**Required work:**
Reproduce the passage of the film review below word for word, starting with "Loosely based on" and going on through "flirts with parody.".

From Frankie and Annette’s beach frolics to Pauly Shore’s Valley-dude antics and beyond, the teen comedy has always been one of Hollywood’s more disreputable genres. The movies make money, but, for the most part justifiably, they get no respect. Many of the artisans who toil in the field are either cranky hacks or new talents who abandon it as soon as they can. It’s ironic, then, that after making such unremarkable films as Johnny Dangerously and the first two Look Who’s Talking installments, director Amy Heckerling signals her artistic rebirth with the just-out-on-video Clueless, with which she returns to the genre she nearly redefined more than a decade ago.
Her debut feature, Fast Times at Ridgemont High (1982, MCA/Universal, R, $14.95), was a hit teen comedy that was far from the generic ideal. That is, it was actually good. Very good. Funny, moving, compassionate, and smart, it struck a chord both with teen audiences tired of being pandered to and adults who could handle its frank, nonjudgmental observations. It’s amusing to recall that in its theatrical release, Fast Times was almost as controversial as last summer’s dire Kids, a dark vision of sex-crazy louts that many viewed as the antithesis of the cheery Clueless. Fast Times’ friendly feel aside, it is relentless in its honesty about teen sexuality. While the movie (written by Cameron Crowe) explores all the strata of high school society, from jocks to stoners to straight arrows (all perfectly cast—remember Sean Penn’s ineffable Jeff Spicoli?), its two ostensible lead characters are Stacy (Jennifer Jason Leigh), a naif awkward in matters sexual, and Linda (Phoebe Cates), a pretend know-it-all in same. Linda steers Stacy away from the nice-guy nerd who asks her out, encouraging her to date more ”sophisticated” college guys. Her lessons twist Stacy up in a knot of confusion, with traumatic results.
But Heckerling insists on keeping her characters strong—they may screw up, but they eventually regain their bearings. Heckerling’s empathy and willingness to treat her subjects as real people make Fast Times’ all’s-well-that-ends-well coda not only convincing but moderately inspiring. While the movie hardly seems dated today, it does conjure a peculiar nostalgia—those were the days when most of us thought the worst result of unprotected teen sex was an unwanted pregnancy. How long ago that seems.
Loosely based on Jane Austen’s Emma, Heckerling’s Clueless, which centers on the makeover and matchmaking efforts of perky, self-adoring Cher (Alicia Silverstone), might have been a follow-up report to Fast Times. But while the newer movie shares some plot points and object lessons with the earlier one, Clueless is a fizzier concoction, with a consistently light comic tone that sometimes flirts with parody.

**Dataset section:**
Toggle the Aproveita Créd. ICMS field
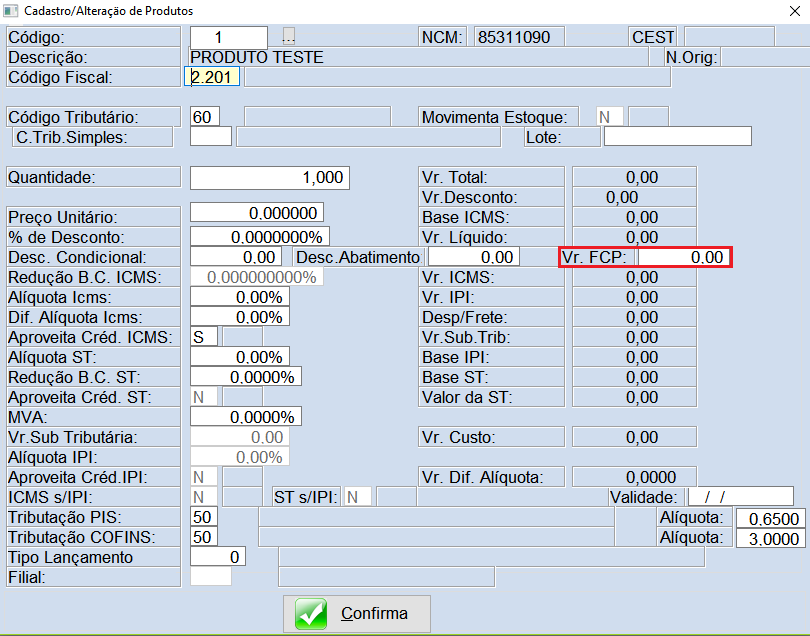Image resolution: width=810 pixels, height=636 pixels. pyautogui.click(x=204, y=337)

**Answer for the task:**
Loosely based on Jane Austen’s Emma, Heckerling’s Clueless, which centers on the makeover and matchmaking efforts of perky, self-adoring Cher (Alicia Silverstone), might have been a follow-up report to Fast Times. But while the newer movie shares some plot points and object lessons with the earlier one, Clueless is a fizzier concoction, with a consistently light comic tone that sometimes flirts with parody.